There is a deeply antidemocratic impulse in play here: an unwillingness to abide by voters’ choices during regular election cycles and an eagerness to trigger special elections, which generally have low voter turnout, for the flimsiest of reasons as an end-run around electoral results that don’t go the way conservatives want.
Los Angeles, like many others cities in the US these days, does have a problem with a rising crime rate. In particular, its murder rate has soared 35 percent since 2019, and is now at a level not seen in 15 years. Since 23 percent of the murder victims are unhoused, the violent crime crisis and the homelessness crisis are visibly overlapping. Other violent crime is also on the rise, and, in response, leading mayoral candidates Karen Bass and Rick Caruso have proposed significant increases in police resources and personnel.
As in San Francisco, the recall effort has tried to blame the priorities of the Progressive DAs for the crime spike, tapping into voters’ understandable frustrations and fears about crime to fundamentally shift the narrative around criminal justice reform. But the data doesn’t back up their arguments. The Covid-19 pandemic unleashed such social instability, such economic chaos, and such a massive mental health crisis, that it triggered large crime increases in communities around the country, be they red or blue, be their DAs progressive or conservative.
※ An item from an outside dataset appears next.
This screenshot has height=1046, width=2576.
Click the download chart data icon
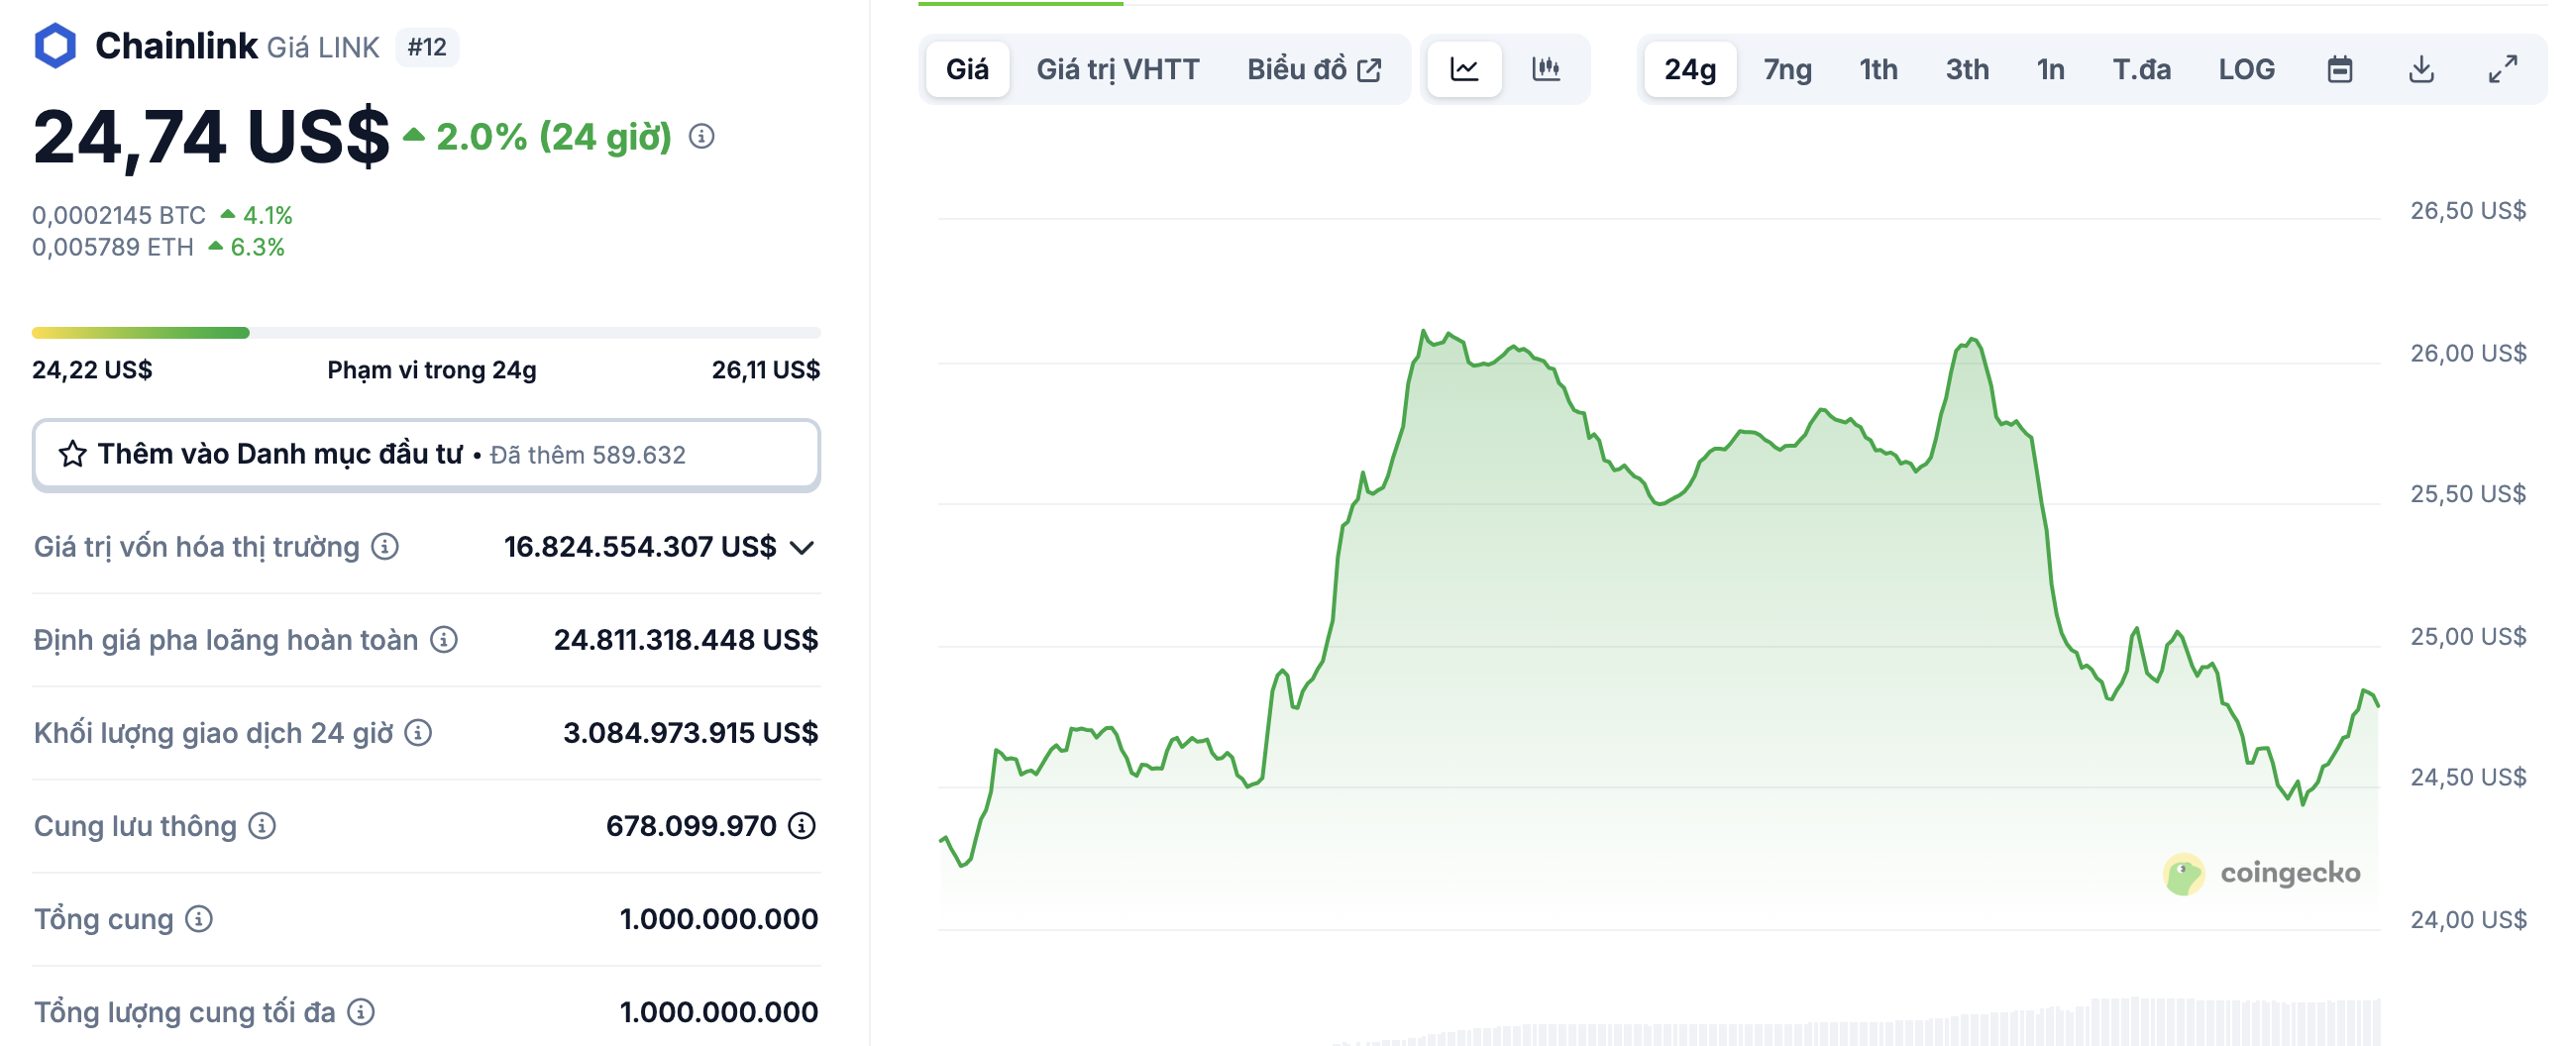pos(2421,69)
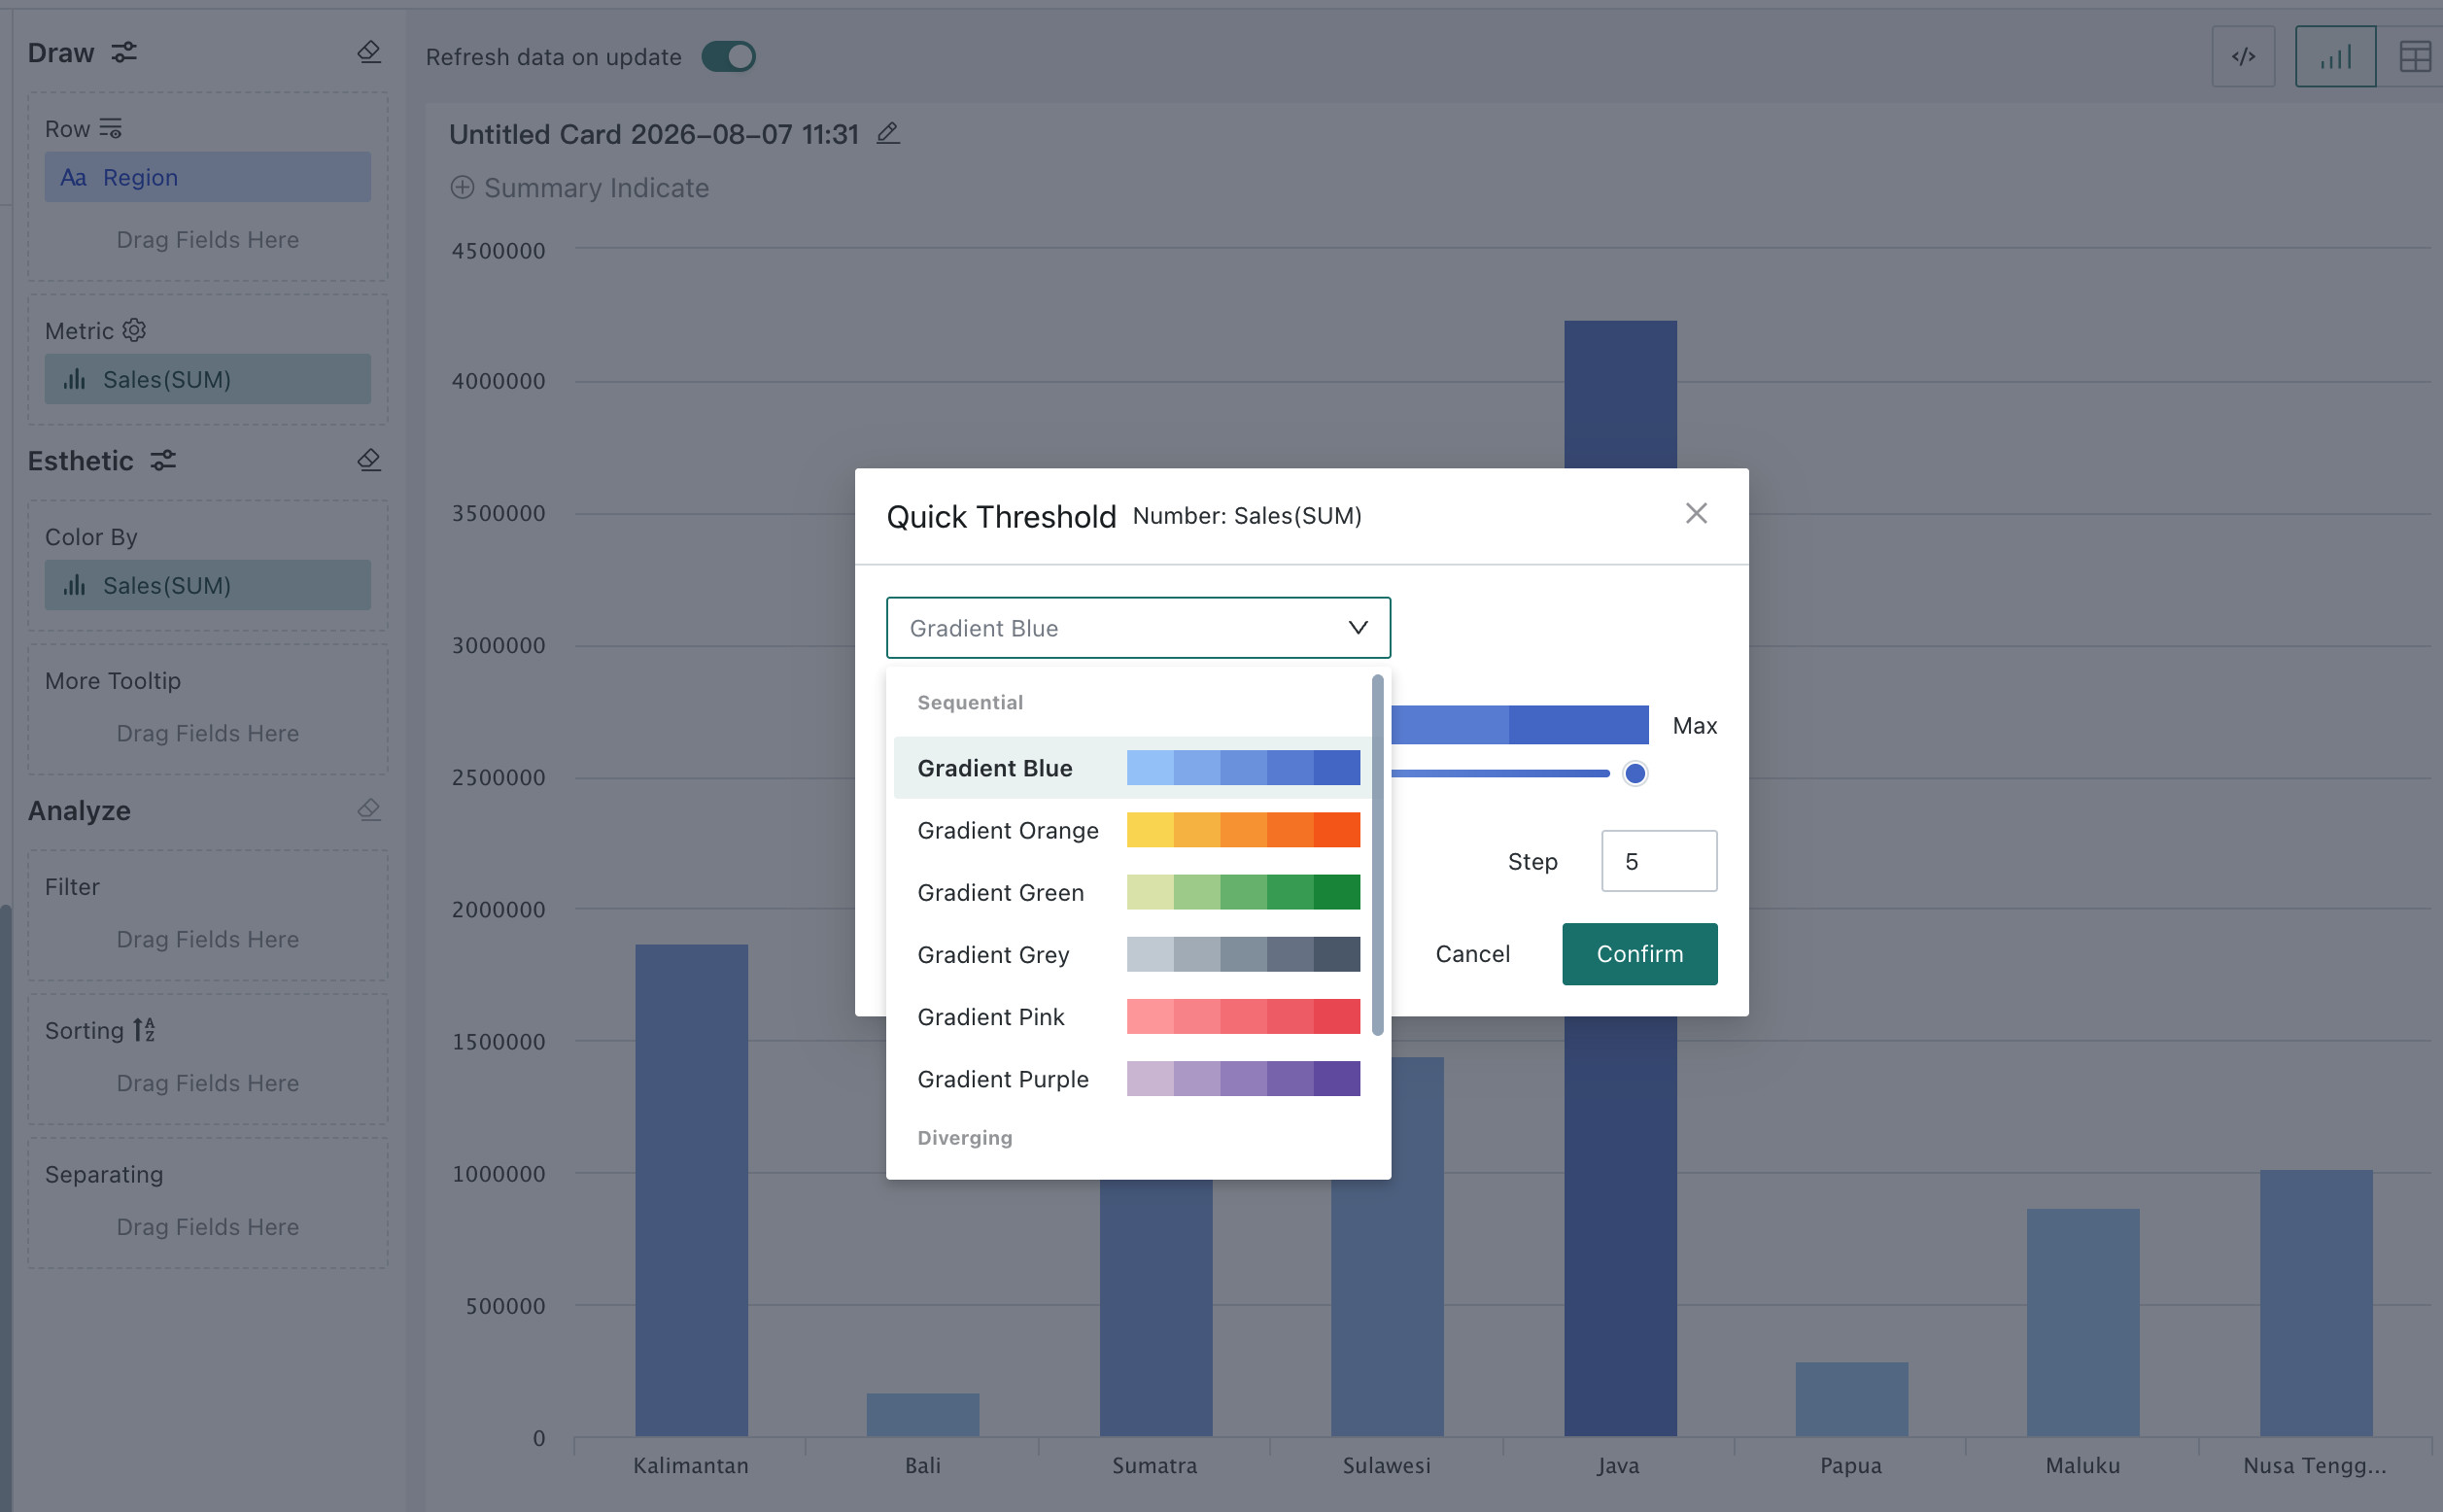
Task: Switch to bar chart view icon
Action: (x=2335, y=57)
Yes, LA’s murder rate rose by 35 percent in three years, but the national murder rate rose by 44 percent in that same period. Yes, LA and San Francisco have seen worrying surges in violent crime, but those surges have been less extreme than those seen in many GOP-led states and cities (including those in California, such as Fresno and Bakersfield) since the onset of the pandemic. And those GOP-led regions were already starting from a higher baseline of violent crime, arguably precipitated by lower levels of social services and easier access to guns than is the case in cities such as San Francisco. Fresno’s homicide rate per 100,000 residents, for example, is roughly three times that of San Francisco and double that of LA.
Conservatives are playing bait-and-switch politics in their efforts to recall DAs such as Gascón. If they were serious about curtailing crime, and the conditions of poverty and despair that lead to so many criminal acts, they’d be supporting policies aimed at investing in communities. They would be supporting initiatives to massively expand funding for affordable housing, drug treatment, and mental health services. They would be supporting expanded access to health care coverage. Above all, they would be supporting sensible gun control polices. But they don’t support any of these interventions.
Oh, and then of course there’s this: If Republicans really were serious about crime, law-and-order, support for the police, and so on, they wouldn’t be in a death-cult embrace with a seditionist, coup-plotting, insurrection-inspiring, paramilitary-flirting, mob-rousing, potentially Espionage Act–breaking, fascist thug like Donald Trump. But they are. And so long as they are, nobody in their right mind ought to pay any heed to the GOP’s claims of being the party of law and order, or to its hypocritical bromides against progressive DAs and the much-needed reforms they are attempting to implement.